PROBLEM:
Locate each line below that includes "blank" and reproduce it.

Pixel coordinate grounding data
========
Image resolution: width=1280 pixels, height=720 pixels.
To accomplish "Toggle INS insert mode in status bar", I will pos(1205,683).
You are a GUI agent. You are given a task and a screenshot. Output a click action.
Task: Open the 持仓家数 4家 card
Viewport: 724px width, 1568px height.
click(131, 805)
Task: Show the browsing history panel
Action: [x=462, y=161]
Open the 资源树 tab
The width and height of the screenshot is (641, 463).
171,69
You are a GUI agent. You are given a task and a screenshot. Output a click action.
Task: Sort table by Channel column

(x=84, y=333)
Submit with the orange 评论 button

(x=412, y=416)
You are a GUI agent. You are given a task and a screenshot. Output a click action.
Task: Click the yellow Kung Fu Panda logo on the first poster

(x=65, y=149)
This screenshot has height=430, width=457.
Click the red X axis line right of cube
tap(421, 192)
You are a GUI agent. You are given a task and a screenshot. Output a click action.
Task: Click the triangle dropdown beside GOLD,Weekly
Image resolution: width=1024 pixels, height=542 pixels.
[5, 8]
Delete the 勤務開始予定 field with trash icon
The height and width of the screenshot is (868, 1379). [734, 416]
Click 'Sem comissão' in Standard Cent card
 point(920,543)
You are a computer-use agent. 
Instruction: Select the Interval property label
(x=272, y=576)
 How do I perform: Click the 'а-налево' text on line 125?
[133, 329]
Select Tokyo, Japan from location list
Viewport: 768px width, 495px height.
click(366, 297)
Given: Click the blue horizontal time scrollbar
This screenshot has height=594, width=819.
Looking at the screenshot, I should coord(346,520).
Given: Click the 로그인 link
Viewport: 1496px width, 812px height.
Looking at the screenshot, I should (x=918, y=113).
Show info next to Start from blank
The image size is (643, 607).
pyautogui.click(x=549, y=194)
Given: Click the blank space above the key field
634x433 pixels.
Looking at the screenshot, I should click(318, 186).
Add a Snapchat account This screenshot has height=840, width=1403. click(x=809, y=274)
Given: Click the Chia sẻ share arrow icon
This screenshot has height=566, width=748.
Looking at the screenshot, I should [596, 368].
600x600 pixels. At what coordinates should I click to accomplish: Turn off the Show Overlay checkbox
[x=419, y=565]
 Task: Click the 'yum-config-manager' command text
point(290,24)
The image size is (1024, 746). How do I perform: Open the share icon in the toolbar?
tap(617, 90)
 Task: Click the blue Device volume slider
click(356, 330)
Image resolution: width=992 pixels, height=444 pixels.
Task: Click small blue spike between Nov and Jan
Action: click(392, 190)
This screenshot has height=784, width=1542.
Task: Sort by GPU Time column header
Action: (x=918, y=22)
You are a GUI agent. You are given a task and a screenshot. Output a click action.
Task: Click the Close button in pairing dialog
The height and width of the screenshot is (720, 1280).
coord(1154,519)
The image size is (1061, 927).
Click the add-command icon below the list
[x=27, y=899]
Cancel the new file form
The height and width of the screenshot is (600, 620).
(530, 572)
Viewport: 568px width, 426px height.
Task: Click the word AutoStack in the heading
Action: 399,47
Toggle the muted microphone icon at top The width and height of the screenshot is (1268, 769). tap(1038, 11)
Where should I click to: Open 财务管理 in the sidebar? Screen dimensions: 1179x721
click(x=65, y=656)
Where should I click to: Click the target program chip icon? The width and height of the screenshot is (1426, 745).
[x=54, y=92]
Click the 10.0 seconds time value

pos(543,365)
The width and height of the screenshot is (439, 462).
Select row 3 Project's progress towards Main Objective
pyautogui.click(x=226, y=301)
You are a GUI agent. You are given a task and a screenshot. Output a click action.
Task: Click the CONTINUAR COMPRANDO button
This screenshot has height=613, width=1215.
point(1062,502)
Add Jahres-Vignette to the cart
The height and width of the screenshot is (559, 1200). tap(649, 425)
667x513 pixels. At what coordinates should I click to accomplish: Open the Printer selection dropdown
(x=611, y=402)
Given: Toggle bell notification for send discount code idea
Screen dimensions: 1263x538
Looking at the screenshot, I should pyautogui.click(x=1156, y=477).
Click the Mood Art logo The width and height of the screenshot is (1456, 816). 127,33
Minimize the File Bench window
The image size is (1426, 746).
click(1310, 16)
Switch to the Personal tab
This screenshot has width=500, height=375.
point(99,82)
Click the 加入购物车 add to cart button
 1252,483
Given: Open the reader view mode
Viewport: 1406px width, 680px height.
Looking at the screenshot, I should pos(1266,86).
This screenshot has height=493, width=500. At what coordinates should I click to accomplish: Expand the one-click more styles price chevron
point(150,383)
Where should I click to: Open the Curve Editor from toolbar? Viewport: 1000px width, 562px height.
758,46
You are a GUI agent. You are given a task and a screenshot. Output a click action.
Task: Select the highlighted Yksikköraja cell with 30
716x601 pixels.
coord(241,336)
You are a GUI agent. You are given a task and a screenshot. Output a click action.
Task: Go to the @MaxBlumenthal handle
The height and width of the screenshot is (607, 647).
========
RESPONSE TO THE EXERCISE:
Show info next to Start from blank
Given: Click the blank space above the key field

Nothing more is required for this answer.